Her successful debut in big cinema was the role of the brunette Masha in Kira Muratova's psychological drama “Asthenic Syndrome” in 1989. Subsequently, she starred in several more films by Kira Muratova.

In 2007, at the Brigantine film festival in Berdyansk, Buzko received a prize for best supporting role in Kira Muratova's film “Two in One.”

In her nomination, Buzko competed with Svetlana Nemolyaeva (“Blues of Falling Leaves”), Irina Melnik (“Another Life, or Escape from the Other World”) and Polina Kutepova (“Indi”).

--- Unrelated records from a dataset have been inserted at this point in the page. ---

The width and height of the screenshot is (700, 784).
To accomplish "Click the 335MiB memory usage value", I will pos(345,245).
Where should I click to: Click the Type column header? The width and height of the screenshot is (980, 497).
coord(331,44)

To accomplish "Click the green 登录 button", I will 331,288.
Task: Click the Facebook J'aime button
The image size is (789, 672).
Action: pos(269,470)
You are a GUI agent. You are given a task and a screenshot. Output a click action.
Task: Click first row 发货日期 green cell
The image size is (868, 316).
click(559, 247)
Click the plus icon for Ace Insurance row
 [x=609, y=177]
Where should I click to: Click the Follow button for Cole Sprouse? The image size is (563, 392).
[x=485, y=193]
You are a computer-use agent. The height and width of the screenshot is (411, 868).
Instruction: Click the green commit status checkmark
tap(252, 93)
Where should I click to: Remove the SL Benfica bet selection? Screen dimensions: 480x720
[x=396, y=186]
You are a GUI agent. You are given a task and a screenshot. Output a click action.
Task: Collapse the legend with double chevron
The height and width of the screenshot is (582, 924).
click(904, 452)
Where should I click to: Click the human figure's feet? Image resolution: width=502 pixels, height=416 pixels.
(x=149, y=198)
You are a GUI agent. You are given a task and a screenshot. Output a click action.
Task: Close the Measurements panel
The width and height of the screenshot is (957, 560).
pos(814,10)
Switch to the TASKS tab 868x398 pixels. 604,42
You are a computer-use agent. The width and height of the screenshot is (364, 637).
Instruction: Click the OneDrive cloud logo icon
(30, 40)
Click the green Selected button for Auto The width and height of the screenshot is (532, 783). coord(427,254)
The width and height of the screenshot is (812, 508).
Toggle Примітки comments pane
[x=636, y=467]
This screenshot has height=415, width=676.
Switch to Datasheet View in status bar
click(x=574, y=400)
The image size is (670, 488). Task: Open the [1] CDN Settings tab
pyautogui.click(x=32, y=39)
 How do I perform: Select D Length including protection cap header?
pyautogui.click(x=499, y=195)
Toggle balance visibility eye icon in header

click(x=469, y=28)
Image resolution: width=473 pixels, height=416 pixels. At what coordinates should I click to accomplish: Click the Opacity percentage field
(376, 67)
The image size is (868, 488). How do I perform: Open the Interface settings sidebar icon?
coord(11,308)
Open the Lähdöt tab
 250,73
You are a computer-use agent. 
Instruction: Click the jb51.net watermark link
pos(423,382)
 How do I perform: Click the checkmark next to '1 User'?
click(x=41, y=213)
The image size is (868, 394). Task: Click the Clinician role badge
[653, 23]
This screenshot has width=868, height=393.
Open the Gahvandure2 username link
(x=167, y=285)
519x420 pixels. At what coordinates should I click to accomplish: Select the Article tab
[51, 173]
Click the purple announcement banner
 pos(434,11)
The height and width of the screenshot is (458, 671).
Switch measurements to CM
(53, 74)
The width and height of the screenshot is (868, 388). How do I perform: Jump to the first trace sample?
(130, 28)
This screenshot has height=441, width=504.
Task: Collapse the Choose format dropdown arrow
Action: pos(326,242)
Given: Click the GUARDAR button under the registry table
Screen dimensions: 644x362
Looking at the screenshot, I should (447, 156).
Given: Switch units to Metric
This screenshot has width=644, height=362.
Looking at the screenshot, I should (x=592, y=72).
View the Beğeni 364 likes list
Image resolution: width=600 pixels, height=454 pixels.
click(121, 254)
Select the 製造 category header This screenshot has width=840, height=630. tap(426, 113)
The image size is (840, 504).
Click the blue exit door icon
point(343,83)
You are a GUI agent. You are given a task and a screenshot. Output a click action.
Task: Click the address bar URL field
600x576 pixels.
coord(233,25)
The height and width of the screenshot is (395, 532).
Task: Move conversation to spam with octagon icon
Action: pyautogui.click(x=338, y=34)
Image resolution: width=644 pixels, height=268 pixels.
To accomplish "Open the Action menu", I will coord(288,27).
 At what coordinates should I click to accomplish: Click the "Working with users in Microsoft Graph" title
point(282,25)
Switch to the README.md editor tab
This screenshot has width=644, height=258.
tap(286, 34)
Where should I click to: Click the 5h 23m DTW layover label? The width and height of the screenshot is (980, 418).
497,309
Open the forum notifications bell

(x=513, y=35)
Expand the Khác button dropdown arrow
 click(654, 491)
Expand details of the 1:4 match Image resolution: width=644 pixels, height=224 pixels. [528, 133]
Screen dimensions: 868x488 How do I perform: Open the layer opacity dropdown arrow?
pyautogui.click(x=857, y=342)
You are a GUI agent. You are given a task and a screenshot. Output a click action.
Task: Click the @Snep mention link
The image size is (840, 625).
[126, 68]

The film “Two in One” was recognized as “Best Film of the CIS and Baltic Countries” according to the Nika Film Award, and in June it became the opening film of the 18th Kinotavr. The international premiere of the film took place in early May in New York at the Tribeca Film Festival, founded by Robert De Niro.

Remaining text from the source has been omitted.